Les succursales régionales des réseaux de télévision et de radio sont littéralement décapitées, et les journaux régionaux voient leurs jours comptés parce que la publicité, qui leur permettait de vivre, préfère désormais s’afficher sur le web. Tous Montréalais! Tous Américains!
En effet, ce qui remplace progressivement nos salles de nouvelles régionales ou nationales, nos séries télévisées d’ici, nos journaux régionaux, ce sont les communications numériques, qui sont une sorte d’information et de culture à la carte, dominées par les grands cartels de l’internet (Google, Facebook, X-Twitter, YouTube, Spotify, Netflix, Crave, Tou.tv, etc.), la plupart évidemment de langue et de culture anglophones, et accessibles sur le cellulaire individuel.
Chacun regarde, écoute et lit ce qu’il veut, quand il veut, où il veut, en anglais de préférence.
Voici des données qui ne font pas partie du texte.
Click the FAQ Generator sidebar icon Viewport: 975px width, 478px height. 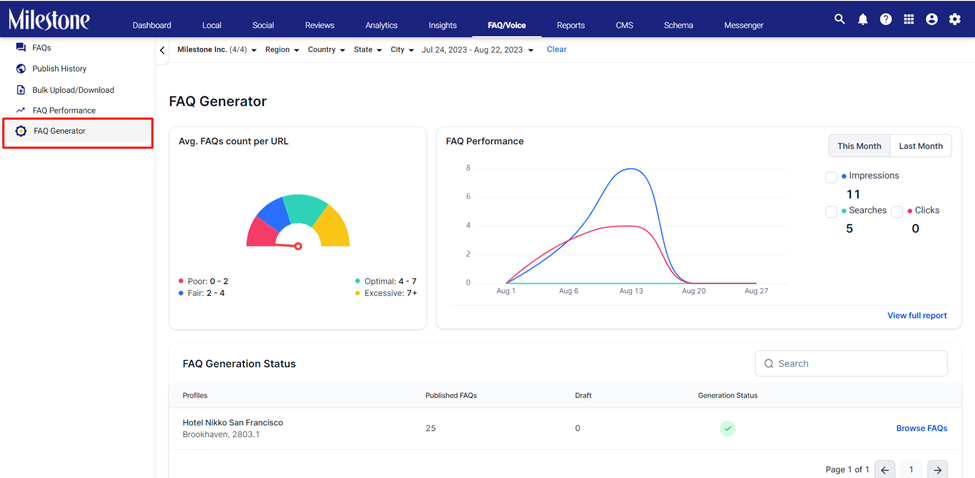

Les auditoires sont fragmentés à l’infini, les identités et les appartenances également. Tout le monde s’improvise journaliste, éditeur, chroniqueur, influenceur, spécialiste. La primauté n’est plus aux faits, à la vérité, à la collectivité, mais à l’opinion, au goût personnel et à l’individu.
Dans ce contexte, l’identité, la communauté et la culture locales et régionales ne peuvent que s’effacer progressivement. D’autant plus qu’en région, les 65 ans et plus, qui font 25 % et plus de la population, ne fréquentent pas tous internet, les balados et les applications.
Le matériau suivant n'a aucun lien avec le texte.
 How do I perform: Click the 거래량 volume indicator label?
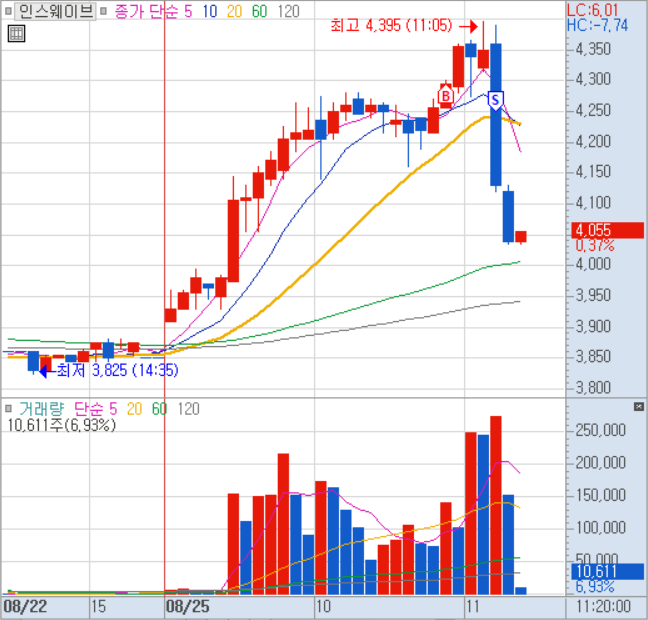coord(40,408)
L’effacement des régions aura un effet direct sur l’asphyxie du Québec français lui-même, car ce sont les régions qui font depuis toujours contrepoids à l’anglicisation historique de Montréal. Les régions, depuis toujours, sont les gardiennes de la tradition et du territoire du Québec.
Comme peuple, nous avons beaucoup de choses que les autres sociétés d’Amérique n’ont pas, dont une occupation du territoire unique, qui a produit une société, une culture et une langue caractérisées par la diversité territoriale.
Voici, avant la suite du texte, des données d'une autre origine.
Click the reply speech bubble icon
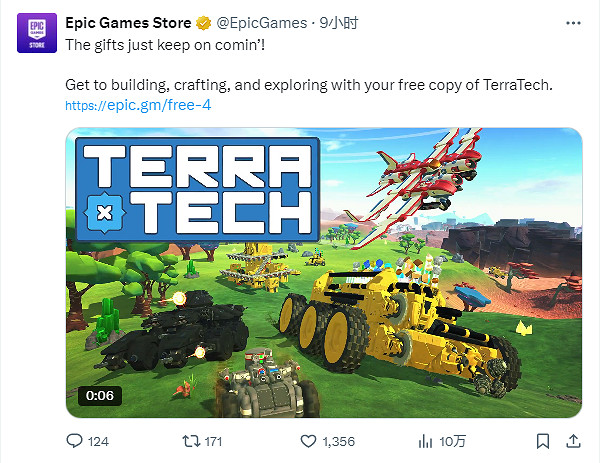Image resolution: width=600 pixels, height=463 pixels. [74, 441]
Au cours de la Révolution tranquille, nous avons mis en place les bases d’une gouvernance et d’une démocratie régionales dynamiques. Dans un élan de créativité peu commun, nous avons développé une culture, des médias et un univers d’artistes, d’écrivains, de comédiens, de musiciens, de journalistes propres à nous, qui nous ressemblent et nous expriment. Tout ça est en train d’être emporté par la vague de médias numériques anglophones.
À la fin, c’est la démocratie qui écope. La démocratie repose sur la souveraineté du peuple, la communauté des citoyens, et la recherche collective du bien commun. Mais il y a de moins en moins de « citoyens » : que des individus défendant âprement leur individualité et leur différence. C’est désormais l’intérêt individuel qui est la norme : « J’ai des droits, j’ai le droit, la démocratie c’est moi, ma liberté, ma différence, mon opinion. » Dans ce contexte, l’État n’est plus le représentant du peuple, mais un simple distributeur de services à une masse de clients.
Le nouvel État, en réalité, c’est « Big Brother », une poignée de milliardaires américains qui nous épient pour mieux nous vendre leur camelote.
Que faire? Sinon savoir rester nous-mêmes, espérer que nos politiciens agissent, souhaiter que « notre Placoteux demeure », ou rêver que TVA fusionne avec Télé-Québec pour devenir une chaîne de télévision publique entièrement québécoise, n’en déplaise au CRTC (Conseil de la radiodiffusion et des télécommunications canadiennes), qui nous regarde mourir sans rien faire.